[TEXTO PARA LEER]:
Juan Mari Brás

En 1993, Fufi Santori tuvo la inventiva –característica de los grandes del deporte– de instar a los puertorriqueños a renunciar la ciudadanía de Estados Unidos. Para dar el ejemplo, firmó ante notario una declaración dando fe de su renuncia a esa ciudadanía con todos los derechos y privilegios que la misma pudiera conlle-var. Llevó un pleito ante la corte de Estados Unidos en Puerto Rico para reclamar que le aceptaran su renuncia voluntaria. Como era de esperarse, el testaferro yanqui que funge como juez de ese tribunal extra-territorial, Juan Pérez Jiménez, negó la petición.

[DATOS PROPORCIONADOS]:
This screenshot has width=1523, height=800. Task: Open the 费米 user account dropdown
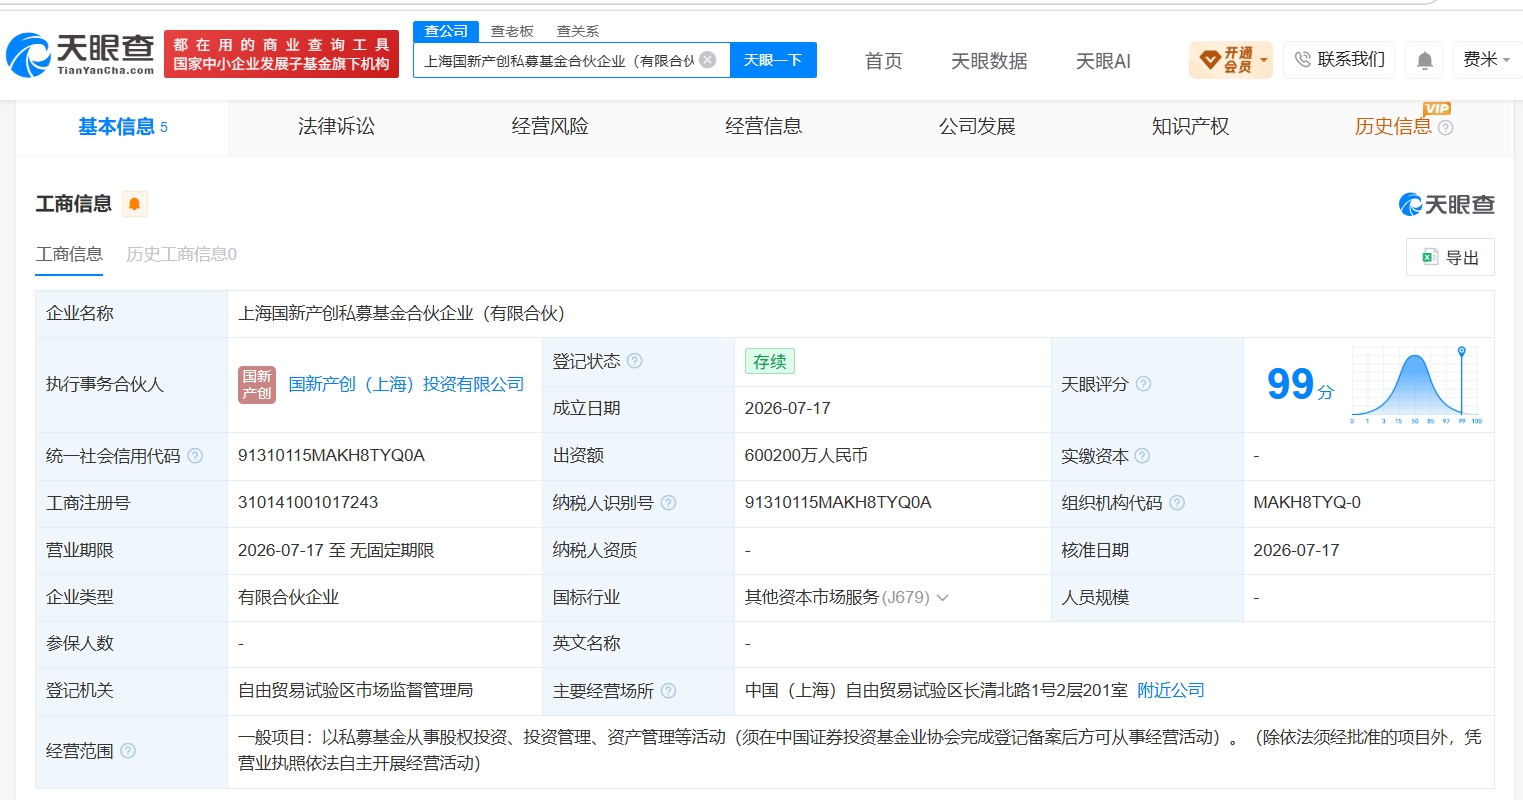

[TAREAS POR REALIZAR]:
[A] Según el texto sobre la renuncia a la ciudadanía estadounidense, ¿en qué año instó Fufi Santori a los puertorriqueños a renunciar a la ciudadanía de Estados Unidos?
[B] Continúa el texto sobre la renuncia a la ciudadanía estadounidense a partir de su última oración.

[RESPUESTAS]:
[A] En 1993.

[B]
Como las razones técnicas para la negativa eran basadas en que Fufi no había seguido el procedimiento que establece la ley de Estados Unidos para renunciar la ciudadanía, yo quise dar un paso adelante en el experimento del patriota Santori. Primero, sometí mi plan a discusión en un seminario auspiciado por Causa Común Independentista que se celebró en el Hotel El Faro de Aguadilla en diciembre de 1993. A los efectos de dar cumplimiento a mi experi-mento, me fui a Venezuela en 1994 para hacer la renuncia ante un cónsul de Estados Unidos, tal como lo requiere la ley vigente de ese país. Viajé acompazñado por mi esposa Marta para que ésta –que tiene vocación para la micro-historia– pudiera atestiguar todos los pasos del procedimiento.

La realidad es que yo pude regresar a Puerto Rico, habiendo firmado ante el funcionario norteamericano asignado toda la papelería que se me suministró, enmendada por mí –con el consentimiento de ellos– para hacerla fiel a mis convicciones. Cuando, pasado más de un año, me llegó la certificación de aceptación de la renuncia que había hecho a esa ciudadanía por parte del Departamento de Estado de Estados Unidos, se comentó que ya yo no podía postular ante los tribunales del país por no ser ciudadano de Estados Unidos.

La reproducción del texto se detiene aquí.